Ghodssi has 181 peer-reviewed journal publications and 390 refereed conference papers, and he is the co-editor of the MEMS Materials and Processes Handbook (2011). He has twelve U.S. patents issued, ten U.S. patents published, with another five pending. He also founded the MEMS Alliance in the greater Washington, D.C. area and is a member of the Materials Research Society, the American Society for Engineering Education, and the American Association for the Advancement of Science.

== Service ==
Ghodssi served as an associate editor for the Biomedical Microdevices for 13 years (2008-2021) and served as an editor of the Journal of Microelectromechanical Systems for 12 years (2008-2020). He served as a chairman of the MEMS and NEMS Technical Group at the American Vacuum Society (AVS) from 2002 to 2004. He also served as the Technical Program Committee Chair for the 2020 Solid-State Sensors, Actuators, and Microsystems Workshop (Hilton Head 2020), and the General Chair for the Hilton Head Workshop in 2022. Also, Dr. Ghodssi was the guest associate editor of the IEEE Journal of Microelectromechanical Systems "Special Proceeding" of the Hilton Head 2020 Workshop (October 2020). Ghodssi chaired the 9th International Workshop on Micro and Nanotechnology for Power Generation and Energy Conversion Applications (PowerMEMS 2009) and the 2012 NSF Workshop on Micro, Nano, Bio Systems. He also served as the Americas Technical Program Committee chair of IEEE SENSORS 2010, 2011 and 2012. He chaired the committee for the Denice Denton Emerging Leader ABIE Award sponsored by the Anita Borg Institute for Women and Technology (ABI) and Microsoft from 2007 until 2016. Ghodssi was also the lead organizer and chair of the inaugural Denice Denton Emerging Leaders Workshop 2016, which focuses on helping mid-career faculty develop knowledge, skills, strategies, and critical networks.

== Honors and awards ==
In 2001, Ghodssi received the UMD George Corcoran Award.
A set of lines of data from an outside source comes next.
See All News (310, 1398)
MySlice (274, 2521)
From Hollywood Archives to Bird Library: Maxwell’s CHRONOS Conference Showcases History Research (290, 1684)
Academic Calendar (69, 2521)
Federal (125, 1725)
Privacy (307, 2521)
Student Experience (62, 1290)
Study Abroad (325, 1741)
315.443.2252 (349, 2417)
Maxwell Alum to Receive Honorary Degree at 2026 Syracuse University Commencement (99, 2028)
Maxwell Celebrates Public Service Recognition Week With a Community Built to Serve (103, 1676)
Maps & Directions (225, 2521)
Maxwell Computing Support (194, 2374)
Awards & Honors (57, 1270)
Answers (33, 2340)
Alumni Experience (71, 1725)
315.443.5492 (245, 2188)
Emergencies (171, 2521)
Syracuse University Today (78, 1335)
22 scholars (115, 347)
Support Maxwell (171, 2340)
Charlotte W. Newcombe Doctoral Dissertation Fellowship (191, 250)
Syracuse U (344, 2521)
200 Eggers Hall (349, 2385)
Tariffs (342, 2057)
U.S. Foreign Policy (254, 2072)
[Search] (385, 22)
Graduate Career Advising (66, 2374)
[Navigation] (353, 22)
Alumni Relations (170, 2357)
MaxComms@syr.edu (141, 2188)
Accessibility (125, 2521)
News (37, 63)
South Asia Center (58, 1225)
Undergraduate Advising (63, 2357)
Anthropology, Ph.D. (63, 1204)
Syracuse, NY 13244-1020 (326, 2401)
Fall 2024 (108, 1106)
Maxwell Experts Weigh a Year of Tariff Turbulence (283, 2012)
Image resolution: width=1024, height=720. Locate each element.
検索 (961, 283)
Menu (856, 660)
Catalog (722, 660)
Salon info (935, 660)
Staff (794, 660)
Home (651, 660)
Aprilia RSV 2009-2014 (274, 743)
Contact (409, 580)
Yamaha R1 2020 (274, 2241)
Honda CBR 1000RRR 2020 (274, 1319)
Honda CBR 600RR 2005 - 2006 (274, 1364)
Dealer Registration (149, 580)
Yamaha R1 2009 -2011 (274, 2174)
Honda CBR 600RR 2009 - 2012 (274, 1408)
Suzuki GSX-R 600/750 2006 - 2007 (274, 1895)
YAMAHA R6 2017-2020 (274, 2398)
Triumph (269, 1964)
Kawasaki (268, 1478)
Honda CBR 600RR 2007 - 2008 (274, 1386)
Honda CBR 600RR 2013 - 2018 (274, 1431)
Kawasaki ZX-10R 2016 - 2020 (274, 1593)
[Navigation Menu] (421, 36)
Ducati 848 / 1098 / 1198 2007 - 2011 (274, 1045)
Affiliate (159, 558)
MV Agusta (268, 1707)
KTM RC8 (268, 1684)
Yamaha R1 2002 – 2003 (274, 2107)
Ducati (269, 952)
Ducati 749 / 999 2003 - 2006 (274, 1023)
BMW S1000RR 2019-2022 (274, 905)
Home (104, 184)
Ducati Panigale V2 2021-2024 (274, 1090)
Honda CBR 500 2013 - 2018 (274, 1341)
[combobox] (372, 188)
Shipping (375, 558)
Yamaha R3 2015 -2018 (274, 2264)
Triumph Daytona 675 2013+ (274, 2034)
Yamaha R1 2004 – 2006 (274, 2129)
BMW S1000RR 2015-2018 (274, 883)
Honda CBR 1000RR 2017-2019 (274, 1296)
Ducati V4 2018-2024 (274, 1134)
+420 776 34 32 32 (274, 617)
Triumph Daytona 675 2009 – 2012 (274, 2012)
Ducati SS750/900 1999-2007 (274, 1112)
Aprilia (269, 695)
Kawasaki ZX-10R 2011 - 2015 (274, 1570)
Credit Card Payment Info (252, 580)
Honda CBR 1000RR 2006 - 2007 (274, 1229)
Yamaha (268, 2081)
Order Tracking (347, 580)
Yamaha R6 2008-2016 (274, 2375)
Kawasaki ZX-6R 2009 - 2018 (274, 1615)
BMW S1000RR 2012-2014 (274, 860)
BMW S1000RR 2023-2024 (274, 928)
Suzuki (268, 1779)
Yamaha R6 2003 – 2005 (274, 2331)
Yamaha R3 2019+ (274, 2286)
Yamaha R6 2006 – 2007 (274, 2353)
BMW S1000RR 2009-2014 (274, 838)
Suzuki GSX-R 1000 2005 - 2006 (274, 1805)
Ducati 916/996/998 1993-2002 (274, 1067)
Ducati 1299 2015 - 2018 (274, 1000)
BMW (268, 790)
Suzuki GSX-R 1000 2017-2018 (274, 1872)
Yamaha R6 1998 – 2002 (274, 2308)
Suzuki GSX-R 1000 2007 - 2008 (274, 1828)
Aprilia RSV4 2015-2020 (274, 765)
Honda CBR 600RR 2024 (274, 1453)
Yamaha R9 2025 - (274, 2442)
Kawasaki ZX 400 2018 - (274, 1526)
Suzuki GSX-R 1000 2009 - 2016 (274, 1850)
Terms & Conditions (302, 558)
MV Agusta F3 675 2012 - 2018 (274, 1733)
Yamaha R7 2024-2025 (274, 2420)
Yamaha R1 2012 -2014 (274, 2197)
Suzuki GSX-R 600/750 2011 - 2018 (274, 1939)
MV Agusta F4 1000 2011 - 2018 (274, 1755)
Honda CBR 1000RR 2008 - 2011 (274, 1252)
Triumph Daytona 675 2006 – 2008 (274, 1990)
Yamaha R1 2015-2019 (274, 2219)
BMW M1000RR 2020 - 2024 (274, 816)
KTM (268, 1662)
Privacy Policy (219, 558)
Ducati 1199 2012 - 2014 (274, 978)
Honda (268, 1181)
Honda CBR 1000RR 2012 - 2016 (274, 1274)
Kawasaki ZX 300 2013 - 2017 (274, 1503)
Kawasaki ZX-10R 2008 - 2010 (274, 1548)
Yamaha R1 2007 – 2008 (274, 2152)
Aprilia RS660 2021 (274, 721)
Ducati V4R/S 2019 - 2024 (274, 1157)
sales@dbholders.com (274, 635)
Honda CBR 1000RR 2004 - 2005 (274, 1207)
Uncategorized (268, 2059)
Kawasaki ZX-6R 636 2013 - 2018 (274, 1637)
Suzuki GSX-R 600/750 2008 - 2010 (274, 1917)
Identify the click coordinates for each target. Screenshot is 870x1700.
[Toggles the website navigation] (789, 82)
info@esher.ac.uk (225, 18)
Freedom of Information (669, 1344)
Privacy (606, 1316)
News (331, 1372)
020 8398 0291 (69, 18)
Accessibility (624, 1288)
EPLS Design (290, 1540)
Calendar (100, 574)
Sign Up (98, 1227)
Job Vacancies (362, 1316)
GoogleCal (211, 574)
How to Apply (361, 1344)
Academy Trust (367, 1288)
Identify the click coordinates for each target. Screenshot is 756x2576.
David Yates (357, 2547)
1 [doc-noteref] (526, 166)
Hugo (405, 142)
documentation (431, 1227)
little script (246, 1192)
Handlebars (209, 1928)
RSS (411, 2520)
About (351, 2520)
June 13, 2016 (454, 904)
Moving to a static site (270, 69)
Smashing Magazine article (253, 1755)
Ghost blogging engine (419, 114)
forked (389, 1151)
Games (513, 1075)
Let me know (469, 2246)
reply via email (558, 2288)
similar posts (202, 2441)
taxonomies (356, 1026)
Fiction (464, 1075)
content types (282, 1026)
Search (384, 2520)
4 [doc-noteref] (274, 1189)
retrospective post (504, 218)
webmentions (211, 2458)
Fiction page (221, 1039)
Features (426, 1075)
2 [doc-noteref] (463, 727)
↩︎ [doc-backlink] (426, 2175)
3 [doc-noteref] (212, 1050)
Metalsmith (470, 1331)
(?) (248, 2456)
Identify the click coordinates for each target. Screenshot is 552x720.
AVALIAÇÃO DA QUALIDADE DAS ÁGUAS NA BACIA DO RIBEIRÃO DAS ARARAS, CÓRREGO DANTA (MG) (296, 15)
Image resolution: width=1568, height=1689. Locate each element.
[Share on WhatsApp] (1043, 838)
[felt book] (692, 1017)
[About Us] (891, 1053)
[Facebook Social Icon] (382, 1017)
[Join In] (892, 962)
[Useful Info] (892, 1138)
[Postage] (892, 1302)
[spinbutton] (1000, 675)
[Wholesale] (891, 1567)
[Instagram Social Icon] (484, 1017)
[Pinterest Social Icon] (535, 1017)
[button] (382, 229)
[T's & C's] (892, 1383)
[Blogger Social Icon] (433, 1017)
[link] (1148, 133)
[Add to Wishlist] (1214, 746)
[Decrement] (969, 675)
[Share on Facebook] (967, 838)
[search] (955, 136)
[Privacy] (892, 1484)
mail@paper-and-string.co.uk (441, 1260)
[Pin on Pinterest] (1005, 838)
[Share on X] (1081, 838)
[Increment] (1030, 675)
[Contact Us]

He won the CAREER award from the National Science Foundation in 2002, and in 2003 he received the UMD Outstanding Systems Engineering Faculty Award. He was among 100 of the nation's outstanding engineers invited to attend the National Academy of Engineering U.S. Frontiers of Engineering Symposium in 2007 and the EU-U.S. Frontiers of Engineering Symposium in 2010. In 2014, Ghodssi was named a University of Maryland Distinguished Scholar-Teacher. He was named a Fellow of the Institute of Electrical and Electronics Engineers in 2015, when he also became a Fellow of the American Vacuum Society (2015) and the American Society of Mechanical Engineers (2015). The University of Wisconsin-Madison Department of Electrical and Computer Engineering listed Ghodssi as one of “125 People of Impact” in 2016, in recognition of his significant contributions to the department, university, and industry. In 2017, Ghodssi received the Invention of the Year Award in the Life Sciences category from the University of Maryland. In 2019, Ghodssi received the distinguished A. J. Clark School of Engineering Senior Faculty Outstanding Research Award at the University of Maryland. He also received the 2024 American Vacuum Society (AVS) Gaede-Langmuir Award for his pioneering research on developing novel MEMS processes, fabrication, and technologies for micro, nano, and bio-devices and systems and their momentous impact on small-scale power, optical, and biomedical applications. In 2025, Ghodssi received the honor of University Distinguished Professor from the University of Maryland, College Park, which is the highest appointment bestowed on a tenured faculty member. It is a recognition not just of excellence, but of impact and significant contribution to the nominee’s field, knowledge, profession, and/or practice.